Many bright spots were seen in the economic panorama in the first seven months of this year thanks to the Government’s continuous efforts to perfect the institution, remove difficulties for businesses, and promote economic growth.
In July, the Government sped up the issuance of guiding documents for many newly-adopted laws, including the law on amendments and supplementations to a number of articles of the 2024 Land Law, the 2023 Housing Law, the 2023 Law on Real Estate Business, and the 2024 Law on Credit Institutions.
The Government also issued a dispatch clarifying major measures and solutions to boost growth, rein in inflation, and stabilise the macro-economy in July and the third quarter of this year, a document on speeding up public investment disbursement, and a notification on dealing with obstacles facing major transportation projects in the Mekong Delta region, Ho Chi Minh City, and other localities.
According to a report by the General Statistics Office (GSO) on the socio-economic situation in July and the first seven months of 2024, the macro-economic situation was kept stable, inflation was under control, and major balances ensured.
Consumer price index (CPI) in July rose 0.48% month on month and 4.36% year on year. The index increased 4.12% in the first seven months of this year, with core inflation rising by 2.73%.

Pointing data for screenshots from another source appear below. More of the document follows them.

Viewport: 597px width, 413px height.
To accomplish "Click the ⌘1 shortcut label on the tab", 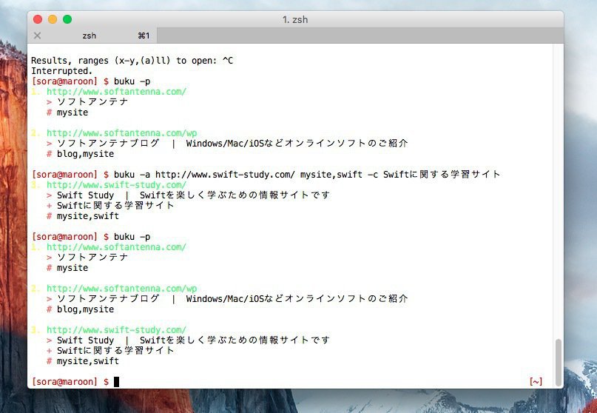I will click(x=144, y=36).
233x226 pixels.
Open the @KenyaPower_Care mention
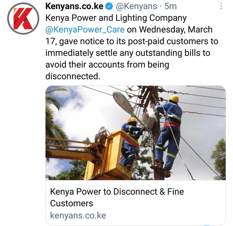(85, 30)
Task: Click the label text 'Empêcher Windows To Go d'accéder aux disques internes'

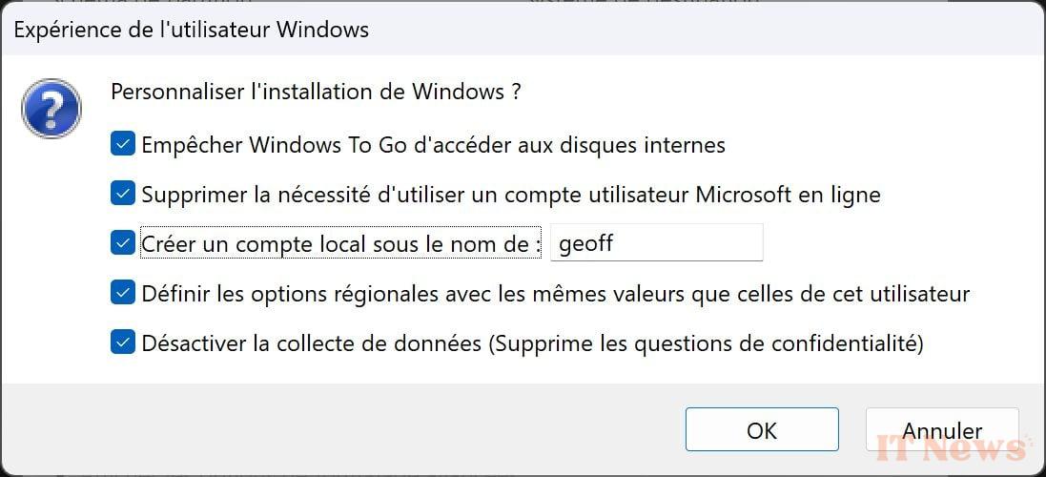Action: point(434,144)

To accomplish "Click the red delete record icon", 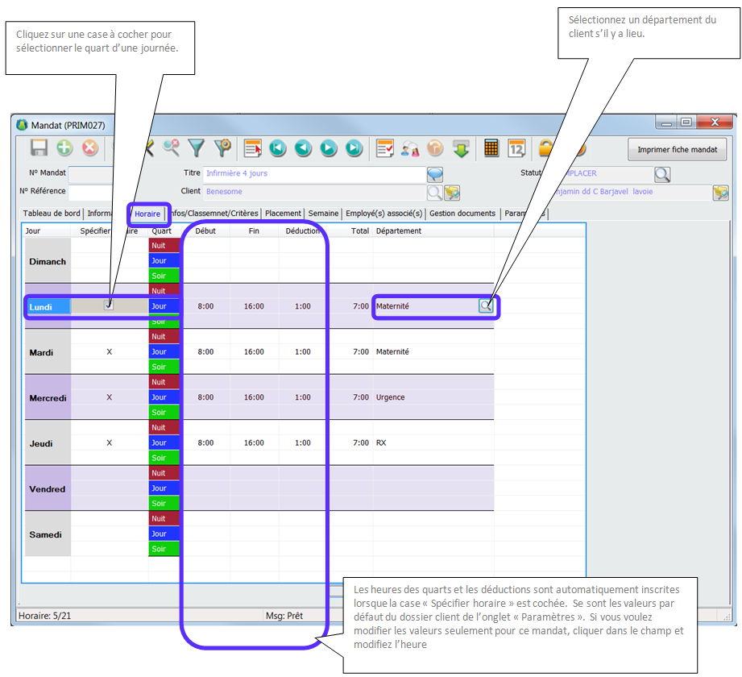I will pos(89,148).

Meanwhile, positive signs were seen in foreign trade revenue, which hit about 226.98 billion USD in the first seven months, up 15.7% year on year, with a trade surplus of about 14.08 billion USD against the 16.5 billion USD recorded in the same time last year.

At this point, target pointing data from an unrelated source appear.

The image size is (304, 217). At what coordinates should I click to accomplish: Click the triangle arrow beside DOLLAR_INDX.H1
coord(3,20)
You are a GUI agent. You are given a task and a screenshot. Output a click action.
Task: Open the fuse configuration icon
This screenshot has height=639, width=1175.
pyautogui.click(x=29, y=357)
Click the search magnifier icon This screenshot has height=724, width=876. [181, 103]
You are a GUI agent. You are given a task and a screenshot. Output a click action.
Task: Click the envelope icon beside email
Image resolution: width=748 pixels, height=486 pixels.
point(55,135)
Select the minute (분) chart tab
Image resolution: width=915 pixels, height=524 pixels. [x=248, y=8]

At the same time, disbursement of State budget capital in the January-July period was estimated to reach 40% of the whole year’s plan, up 2.3% year on year.
In seven months, 1,816 new projects were licenced with a total registered capital of 10.76 billion USD, a rise of 11.6% in number and 35.6% in value over the same period last year. About 12.55 billion USD of foreign direct investment was disbursed in the period, an increase of 8.4% year on year, marking a record for seven months in five years.

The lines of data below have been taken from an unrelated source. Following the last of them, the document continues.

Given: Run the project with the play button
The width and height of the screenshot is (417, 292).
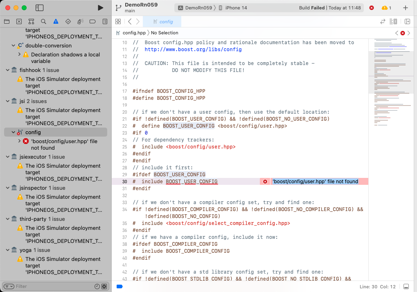Looking at the screenshot, I should (x=101, y=8).
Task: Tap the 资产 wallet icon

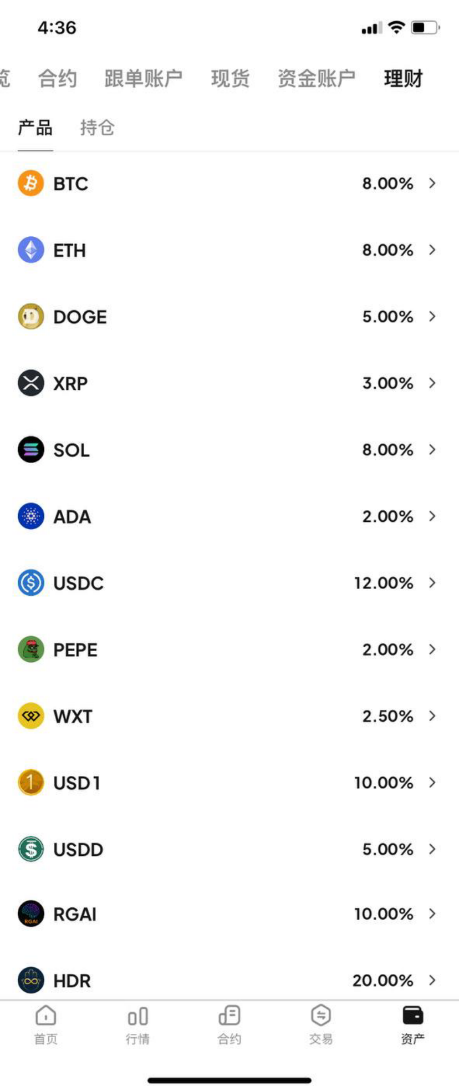Action: 412,1017
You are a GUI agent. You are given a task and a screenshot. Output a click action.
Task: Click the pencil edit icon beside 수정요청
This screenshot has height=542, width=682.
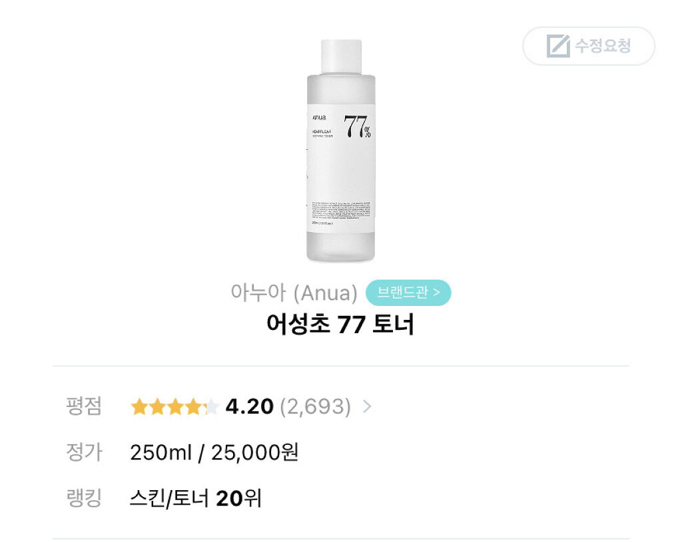pos(558,46)
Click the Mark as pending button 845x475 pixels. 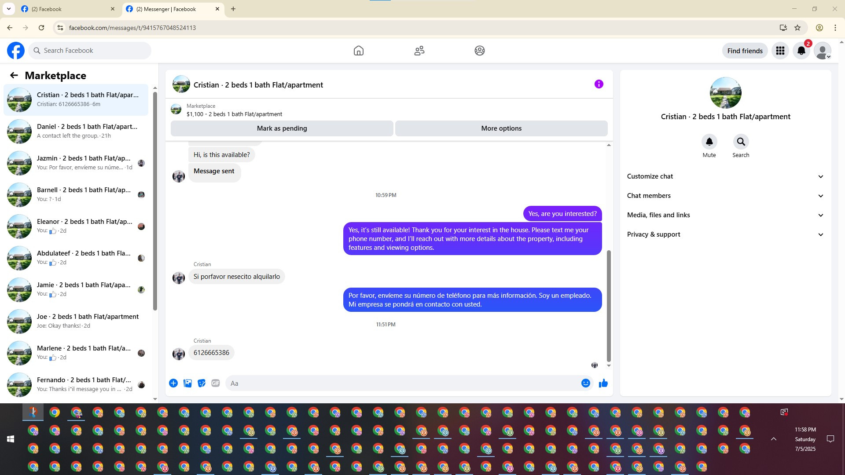pyautogui.click(x=282, y=128)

However, GSO General Director Nguyen Thi Huong held that along with the bright spots, the country’s economy still faced many difficulties, including unstable increase of the index of industrial production, and weak purchasing power.
Dr. Can Van Luc, Chief Economist of BIDV and Director of BIDV Training and Research Institute, said that the stock market continued to recover despite many challenges, while the real estate market kept its recovery, and the disbursement of 120-trillion-VND credit package remained slow.
Dr. Pham Sy Thanh, Director of the China Centre for Economic and Strategic Studies (CESS), said that in order to promote economic growth, together with continuing to increase consumer demand and expand markets, it is necessary to speed up and improve public investment disbursement, thereby boosting the rise in business investment demand.
The Ministry of Planning and Investment emphasised the need to focus on recovering and promoting investment of the non-State sector, while the Ministry of Industry and Trade recommended the strengthening of trade promotion and the diversification of import-export markets.
Economist Nguyen Bich Lam suggested that it is necessary to focus on promoting domestic aggregate demand to boost production and create jobs, while implementing solutions to stimulate consumption through tax and social security policies./.